The incidence of cardiac-related mortality 10 years or more after postoperative RT was significantly higher in patients with left-sided breast cancer vs. that in patients with right-sided breast cancer [2, 3]. Darby et al. reported that the incident rates of the major coronary events increased linearly with the mean heart dose by 7.4% per Gy without an apparent threshold in breast cancer patients who received adjuvant RT [16]. In the NSABP B-51/RTOG1304 trial, the mean heart dose was proposed to be 4.0 Gy or less for left-sided whole breast or chest wall-irradiated patients [17]. In this study, the mean heart doses both with and without VF were < 4 Gy, although the mean heart dose with VF (1.3 Gy) was significantly reduced compared to that without VF (2.4 Gy) (p < 0.01). Henson et al. reported that cardiac morbidity was significantly higher in left-sided vs. right-sided breast cancer patients treated with postoperative RT during 1973–1982, but was not different in those treated during 1983–1992 [18]. This may have been due to modified RT protocols in the United States since the 1980s, with reduced irradiation of the internal mammary chain (IMC). In recent reports, the mean heart dose while irradiating the whole breast by using opposing tangential fields was about 2.0 Gy [19, 20], and about 3.8 Gy while irradiating the whole breast and regional lymph nodes [21]. DIBH using VF may help to reduce the dose to the heart even further in whole breast and regional lymph node-irradiated patients. The chest wall position of the matching line in the half-beam technique should be estimated by using a four dimensional CT, if the regional lymph node is included in RT with DIBH using VF. One limitation of this study is that four dimensional CT was not used. Further study with the use of four dimensional CT is necessary to more accurately evaluate the DVH parameters of the OARs on considering the reproducibility of the chest wall for DIBH.

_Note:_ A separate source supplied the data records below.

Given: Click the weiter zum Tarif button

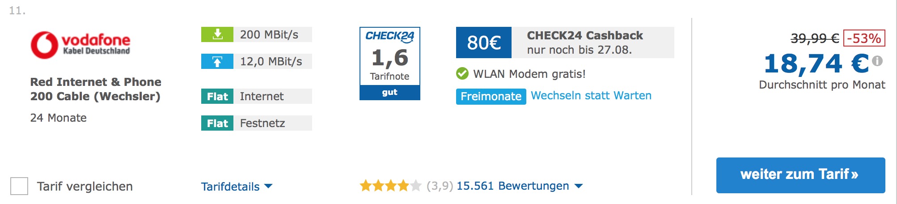Looking at the screenshot, I should (800, 175).
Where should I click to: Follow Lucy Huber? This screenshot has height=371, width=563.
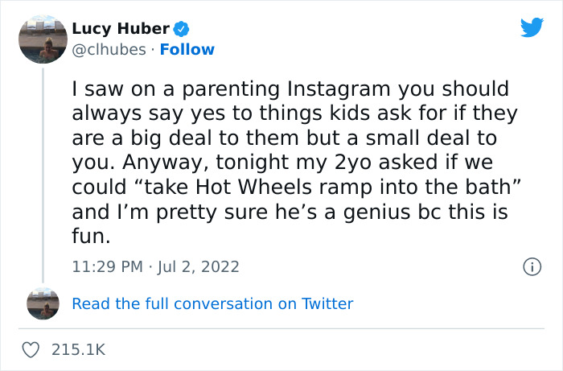187,50
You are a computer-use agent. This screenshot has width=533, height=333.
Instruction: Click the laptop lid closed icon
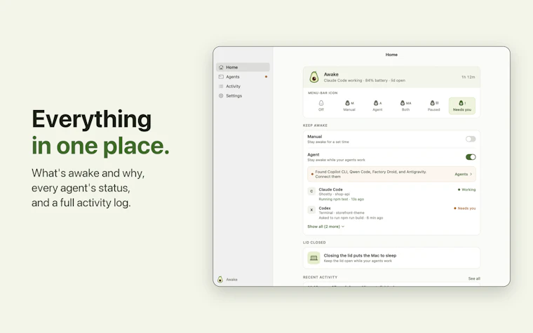click(313, 258)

The incidence of second malignancies after postoperative RT in breast cancer patients significantly increased compared to that in the general population [22]. Furthermore, patients treated with adjuvant RT, in particular those aged 45 years or younger, experienced a significantly higher risk of contralateral breast cancer [22,23,24]. Boice et al. reported that the average dose to the contralateral breast was 2.82 Gy in patients receiving radiation doses to the chest wall and regional lymph nodes including the IMC [24]. In this study, the mean doses to the right-sided breast in both cases with and without VF were lower than 1 Gy. However, in 3 of 18 patients scanned without VF, the mean dose to the right-sided breast exceeded 3.0 Gy, while all patients scanned with VF received less than 3.0 Gy. The dose to the contralateral breast probably depends on a posterior margin, not BART, because the relationship between the position of the ipsilateral and contralateral breasts do not change under any breathing conditions. Smaller posterior margins, which were obtained by using VF, led to reduced dose to the contralateral breast.

VF could improve the reproducibility and stability of the chest wall position, and this led to reduce doses to OARs such as the heart and the contralateral breast.

In conclusion, VF helps to significantly reduce scatter and excursions of the respiratory chest wall motion. This increases the accuracy of postoperative RT with DIBH, and also leads to reduced doses to the heart and the contralateral breast.